◆ Material supplied
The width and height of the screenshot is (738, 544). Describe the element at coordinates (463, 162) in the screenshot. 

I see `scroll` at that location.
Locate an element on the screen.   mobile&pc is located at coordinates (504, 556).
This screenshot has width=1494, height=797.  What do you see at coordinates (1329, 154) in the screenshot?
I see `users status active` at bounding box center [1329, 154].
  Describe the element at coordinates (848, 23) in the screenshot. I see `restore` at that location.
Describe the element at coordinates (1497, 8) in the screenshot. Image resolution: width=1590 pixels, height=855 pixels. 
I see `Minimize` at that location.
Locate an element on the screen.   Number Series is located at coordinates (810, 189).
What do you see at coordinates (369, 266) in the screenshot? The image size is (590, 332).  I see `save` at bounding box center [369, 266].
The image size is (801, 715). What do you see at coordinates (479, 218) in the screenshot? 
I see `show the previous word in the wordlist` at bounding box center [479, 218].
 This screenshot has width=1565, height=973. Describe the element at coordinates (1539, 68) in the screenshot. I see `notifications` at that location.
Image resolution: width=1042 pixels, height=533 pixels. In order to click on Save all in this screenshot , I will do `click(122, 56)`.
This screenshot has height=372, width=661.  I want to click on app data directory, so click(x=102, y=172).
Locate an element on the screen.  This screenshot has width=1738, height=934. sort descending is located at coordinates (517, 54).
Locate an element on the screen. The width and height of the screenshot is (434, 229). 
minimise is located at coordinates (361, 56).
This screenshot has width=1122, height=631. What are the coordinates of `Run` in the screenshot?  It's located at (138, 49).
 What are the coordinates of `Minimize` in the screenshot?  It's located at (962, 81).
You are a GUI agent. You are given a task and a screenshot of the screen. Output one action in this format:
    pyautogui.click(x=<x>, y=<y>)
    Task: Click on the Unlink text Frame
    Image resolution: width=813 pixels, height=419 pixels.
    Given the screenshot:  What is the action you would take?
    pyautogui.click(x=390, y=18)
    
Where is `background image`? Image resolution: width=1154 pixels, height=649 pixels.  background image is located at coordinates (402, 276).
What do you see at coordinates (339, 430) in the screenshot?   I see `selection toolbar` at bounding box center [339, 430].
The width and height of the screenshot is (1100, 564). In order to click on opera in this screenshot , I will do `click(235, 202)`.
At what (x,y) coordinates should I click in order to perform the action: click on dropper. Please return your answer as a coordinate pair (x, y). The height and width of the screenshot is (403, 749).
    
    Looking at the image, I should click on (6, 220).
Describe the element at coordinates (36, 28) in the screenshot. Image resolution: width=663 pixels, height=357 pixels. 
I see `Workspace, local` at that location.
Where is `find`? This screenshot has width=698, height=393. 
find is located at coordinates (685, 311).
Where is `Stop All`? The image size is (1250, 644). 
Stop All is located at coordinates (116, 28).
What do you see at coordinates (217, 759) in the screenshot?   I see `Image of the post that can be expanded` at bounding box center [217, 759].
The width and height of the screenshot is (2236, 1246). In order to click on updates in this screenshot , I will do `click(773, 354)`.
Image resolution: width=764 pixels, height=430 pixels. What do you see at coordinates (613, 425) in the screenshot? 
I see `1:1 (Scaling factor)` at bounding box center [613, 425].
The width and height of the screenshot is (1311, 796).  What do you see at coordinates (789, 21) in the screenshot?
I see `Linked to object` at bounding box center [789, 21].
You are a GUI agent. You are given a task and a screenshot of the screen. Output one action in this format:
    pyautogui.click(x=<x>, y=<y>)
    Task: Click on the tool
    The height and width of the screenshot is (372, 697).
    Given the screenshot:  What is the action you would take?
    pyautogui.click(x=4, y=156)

◆ Problem requirements
Rewrite all the lines above as a numbered list, leaving out any blank lines.

◆ Worked answer
1. The width and height of the screenshot is (738, 544). Describe the element at coordinates (463, 162) in the screenshot. 
2. I see `scroll` at that location.
3. Locate an element on the screen.   mobile&pc is located at coordinates (504, 556).
4. This screenshot has width=1494, height=797.  What do you see at coordinates (1329, 154) in the screenshot?
5. I see `users status active` at bounding box center [1329, 154].
6.   Describe the element at coordinates (848, 23) in the screenshot. I see `restore` at that location.
7. Describe the element at coordinates (1497, 8) in the screenshot. Image resolution: width=1590 pixels, height=855 pixels. 
8. I see `Minimize` at that location.
9. Locate an element on the screen.   Number Series is located at coordinates (810, 189).
10. What do you see at coordinates (369, 266) in the screenshot? The image size is (590, 332).  I see `save` at bounding box center [369, 266].
11. The image size is (801, 715). What do you see at coordinates (479, 218) in the screenshot? 
12. I see `show the previous word in the wordlist` at bounding box center [479, 218].
13.  This screenshot has width=1565, height=973. Describe the element at coordinates (1539, 68) in the screenshot. I see `notifications` at that location.
14. Image resolution: width=1042 pixels, height=533 pixels. In order to click on Save all in this screenshot , I will do `click(122, 56)`.
15. This screenshot has height=372, width=661.  I want to click on app data directory, so click(x=102, y=172).
16. Locate an element on the screen.  This screenshot has width=1738, height=934. sort descending is located at coordinates (517, 54).
17. Locate an element on the screen. The width and height of the screenshot is (434, 229). 
18. minimise is located at coordinates (361, 56).
19. This screenshot has width=1122, height=631. What are the coordinates of `Run` in the screenshot?  It's located at (138, 49).
20.  What are the coordinates of `Minimize` in the screenshot?  It's located at (962, 81).
21. You are a GUI agent. You are given a task and a screenshot of the screen. Output one action in this format:
22.     pyautogui.click(x=<x>, y=<y>)
23.     Task: Click on the Unlink text Frame
24.     Image resolution: width=813 pixels, height=419 pixels.
25.     Given the screenshot:  What is the action you would take?
26.     pyautogui.click(x=390, y=18)
27. Where is `background image`? Image resolution: width=1154 pixels, height=649 pixels.  background image is located at coordinates (402, 276).
28. What do you see at coordinates (339, 430) in the screenshot?   I see `selection toolbar` at bounding box center [339, 430].
29. The width and height of the screenshot is (1100, 564). In order to click on opera in this screenshot , I will do `click(235, 202)`.
30. At what (x,y) coordinates should I click in order to perform the action: click on dropper. Please return your answer as a coordinate pair (x, y). The height and width of the screenshot is (403, 749).
31.     Looking at the image, I should click on (6, 220).
32. Describe the element at coordinates (36, 28) in the screenshot. Image resolution: width=663 pixels, height=357 pixels. 
33. I see `Workspace, local` at that location.
34. Where is `find`? This screenshot has width=698, height=393. 
35. find is located at coordinates (685, 311).
36. Where is `Stop All`? The image size is (1250, 644). 
37. Stop All is located at coordinates (116, 28).
38. What do you see at coordinates (217, 759) in the screenshot?   I see `Image of the post that can be expanded` at bounding box center [217, 759].
39. The width and height of the screenshot is (2236, 1246). In order to click on updates in this screenshot , I will do `click(773, 354)`.
40. Image resolution: width=764 pixels, height=430 pixels. What do you see at coordinates (613, 425) in the screenshot? 
41. I see `1:1 (Scaling factor)` at bounding box center [613, 425].
42. The width and height of the screenshot is (1311, 796).  What do you see at coordinates (789, 21) in the screenshot?
43. I see `Linked to object` at bounding box center [789, 21].
44. You are a GUI agent. You are given a task and a screenshot of the screen. Output one action in this format:
45.     pyautogui.click(x=<x>, y=<y>)
46.     Task: Click on the tool
47.     The height and width of the screenshot is (372, 697).
48.     Given the screenshot:  What is the action you would take?
49.     pyautogui.click(x=4, y=156)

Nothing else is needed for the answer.